PnP-mRuby2-Cas9细胞系的产生

以三个步骤进行用于组成型表达Cas9蛋白的供体盒的克隆。(1)从Addgene(分别为质粒#48139、#11375)获得pSpCas9(BB)-2A-Puro载体(pX459)和MDH1-PGK-GFP_2.0载体。通过PCR(KAPA HiFi HotStart ReadyMix)从其对应载体获得Cas9-2A-Puro和GFP基因片段，并用Gibson组装克隆组装在一起。(2)通过基因组DNA PCR获得杂交瘤的ROSA26基因座的同源臂(1,000bp和976bp)，并通过Gibson组装克隆与pUC57(Kan)质粒骨架组装。(3)最后，将先前组装的片段(见第(1)和(2)点)通过Gibson组装克隆组装。HDR供体通过用XhoI和MluI限制性核酸内切酶限制性消化然后凝胶电泳纯化而线性化。如前所述在pX458(BFP)中克隆gRNA-P。对于另选的NHEJ插入设计，将Cas9-2A-Puro-GFP构建体线性化而没有同源臂。

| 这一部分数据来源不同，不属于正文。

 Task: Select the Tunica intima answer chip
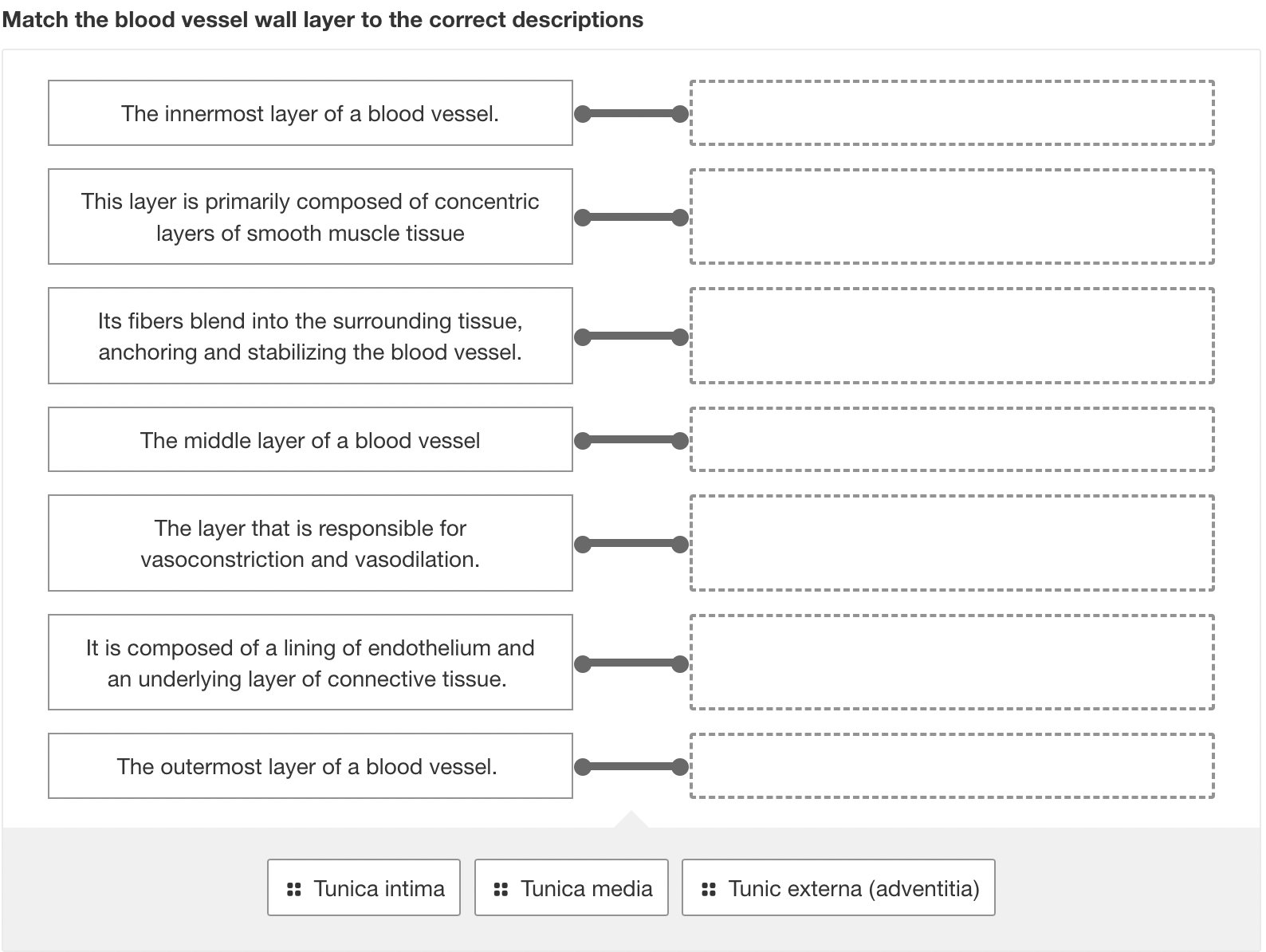tap(364, 887)
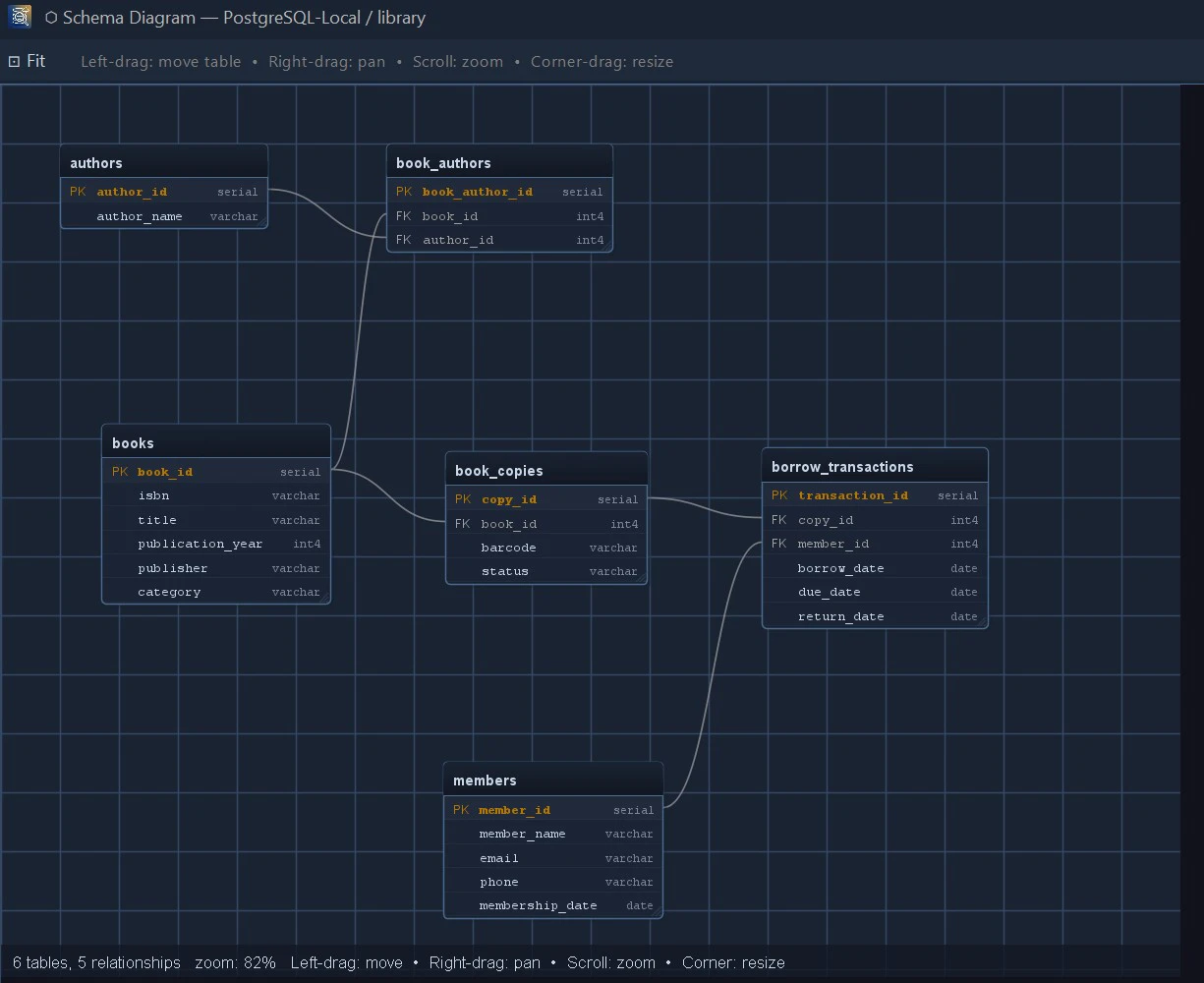
Task: Click the FK badge on book_id in book_authors
Action: pyautogui.click(x=403, y=215)
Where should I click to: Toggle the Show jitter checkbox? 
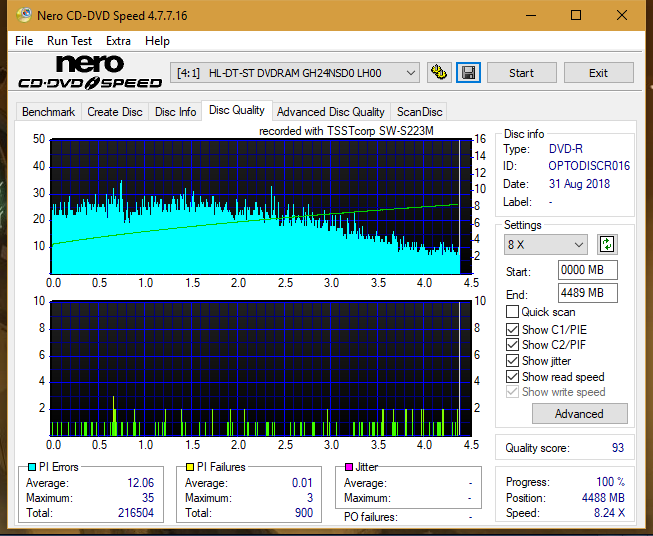512,361
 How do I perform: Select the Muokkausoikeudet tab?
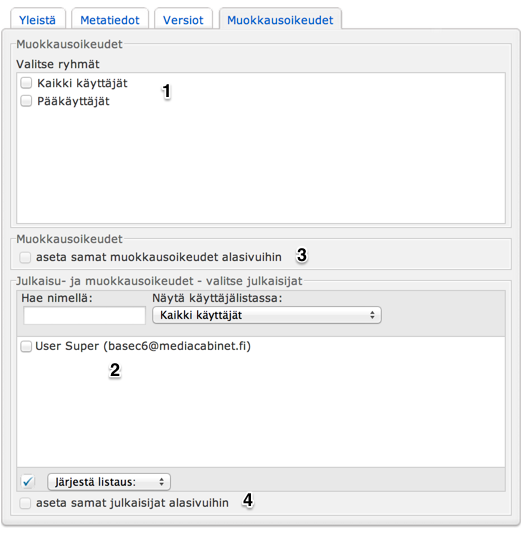coord(280,20)
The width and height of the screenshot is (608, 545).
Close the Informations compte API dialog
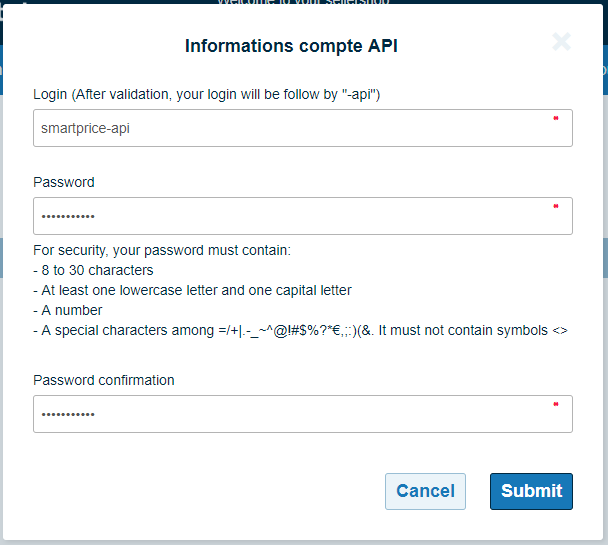(561, 42)
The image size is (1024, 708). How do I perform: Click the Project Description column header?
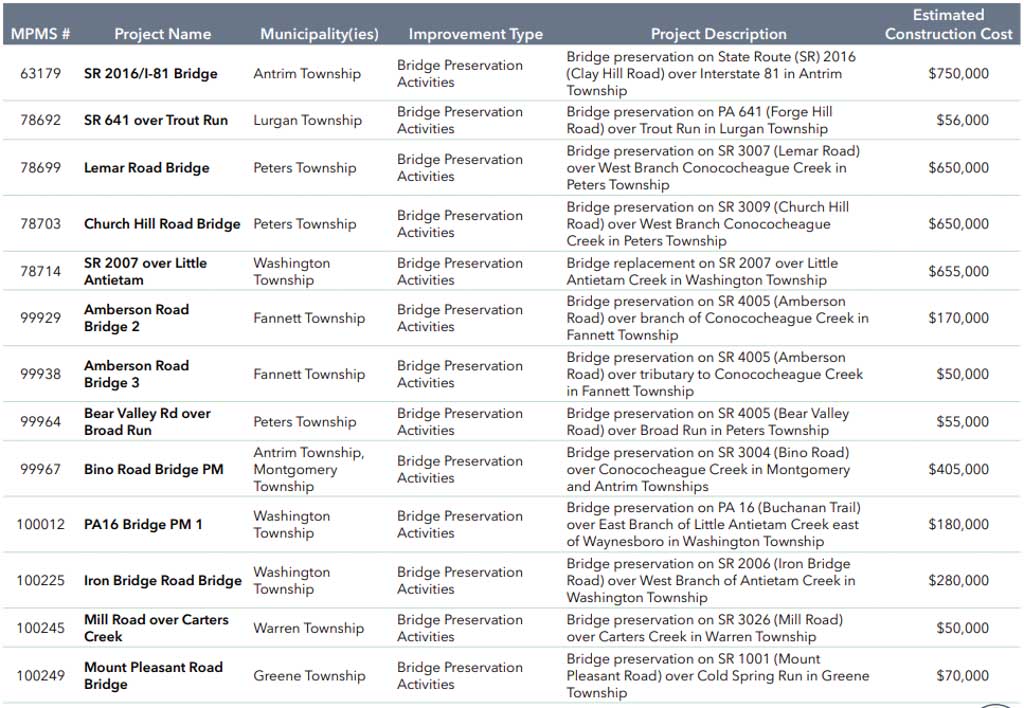coord(718,34)
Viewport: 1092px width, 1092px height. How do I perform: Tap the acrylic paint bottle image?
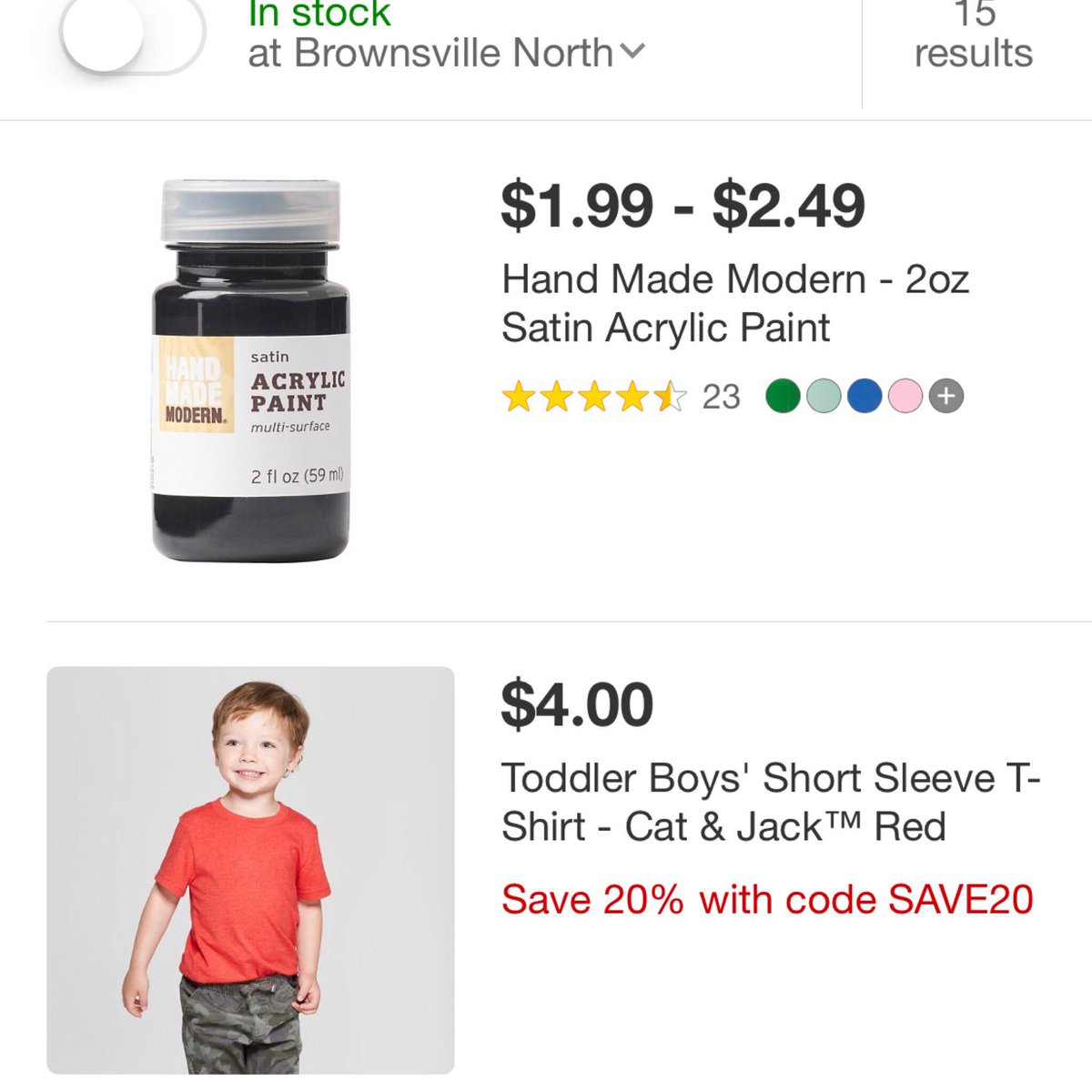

用Cas9-2A-Puro-GFP供体转染后，分选并扩增GFP⁺细胞。然后在单细胞分离、生长和PCR表征之前，通过在补充有2.5μg/mL的嘌呤霉素(Thermo，A1113802)的常规生长培养基中培养至多一周来选择细胞以稳定整合供体构建体。在鉴定具有正确整合的Cas9-2A-Puro-GFP盒的单个克隆之后，通过转染靶向GFP的引导RNA来验证细胞内的Cas9活性。Cas9切割活性通过T7E1测定和PCR扩增子的Sanger测序来验证(图8)。通过流式细胞术确认GFP敲除有效性。

经工程化用于组成型Cas9表达的细胞系为：PnP-mRuby-pA；PnP-HEL23-IgH^-。设计了更全面的细胞系以整合组成型Cas9和诱导型AID两者；由于构建体与ROSA26基因座的两个不同区域具有同源性，因此可以将它们如图8A所示串联结合。这允许将通过组成式表达Cas9实现的高HDR效率与iSSHM流程合并。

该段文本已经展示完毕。